Document
We "did" the west coast last summer, following a family wedding in Teesside. We took A686 (Wear valley) as a more scenic route across country. First night was Sandyhills (W of Dumfries) - pleasant but expensive (£18?).

Then a CCC THS at Sandhead - boring; CC site at New England looked much better - on loch side. Galloway peninsula was nice, especially Portpatrick. Stranraer was OK for shopping. The coast road to CCC Culzean Castle was easy. Ayr was busy with cheap fuel.

Transitting Glasgow, past Loch Lomond, Luss was the only site we couldn't get onto with 3 hours notice. CCC Ardgarten (now closed) was lovely.

The A83 past Inverary was scenic, but few stopping places. A816 has ancient sites near Kilmartin. The run up past Oban to Bunree (wonderful site - ask for lochside pitch, but no awning/windbreak allowed) then over the Corran ferry had us worried about single-track roads - NO PROBLEM (6m A Class).

Ferry from Mallaig to Skye was expensive (£35?) but worth it. Main roads on Skye were good, but even single-track ones were no problem.

We then went to the East coast (CCC Rosemarkie) to see the Moray dolphins.

Our trip was mid-July last year and we had no problems getting onto sites by phoning at about 10am that day. The midges were only a pest at Bunree, but only as the Sun set.

Enjoy - Gordon


----------

Source material
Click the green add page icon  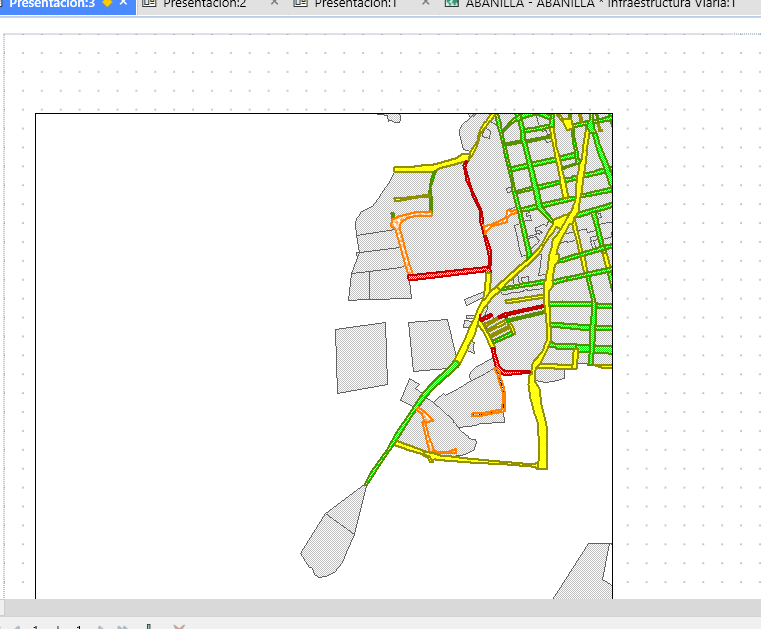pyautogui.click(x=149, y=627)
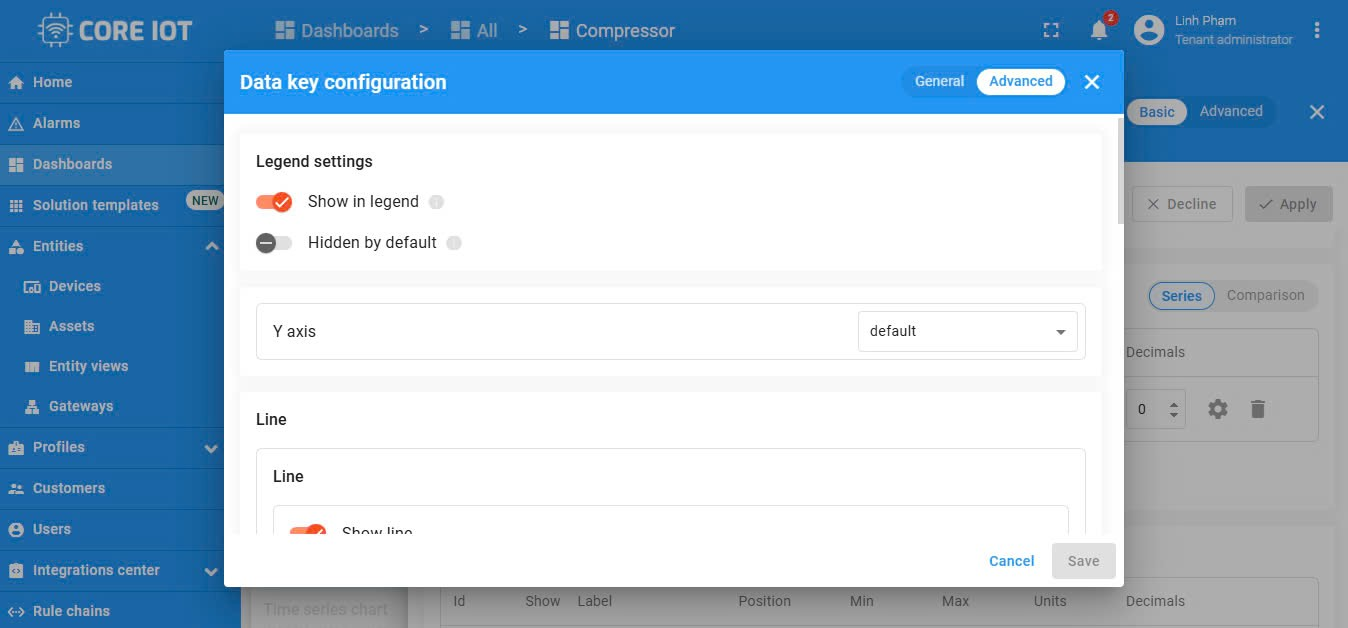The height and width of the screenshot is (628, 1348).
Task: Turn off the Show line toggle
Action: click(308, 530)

Objectives
A – Reproduce the passage of the west coast trip report that opens with the words containing "Our trip was" and closes with "the Sun set.".
B – Answer these questions from the west coast trip report:
(i) Which road was taken across country as a more scenic route?
(ii) Which site was the only one that could not be got onto with 3 hours notice?
(iii) At which site were the midges a pest, and at what time?
C – Summarize the west coast trip report in two sentences.

Solutions to the problems
A –
Our trip was mid-July last year and we had no problems getting onto sites by phoning at about 10am that day. The midges were only a pest at Bunree, but only as the Sun set.

B –
(i) The A686 (Wear valley).
(ii) Luss.
(iii) Bunree, only as the Sun set.

C – A summer trip after a family wedding in Teesside followed Scotland's west coast through Sandyhills, the Galloway peninsula, Loch Lomond, Bunree and Skye, then crossed to Rosemarkie on the east coast to see the Moray dolphins. Single-track roads were no problem in a 6m A Class, sites could be booked by phoning at about 10am the same day in mid-July, and the midges were a pest only at Bunree as the Sun set.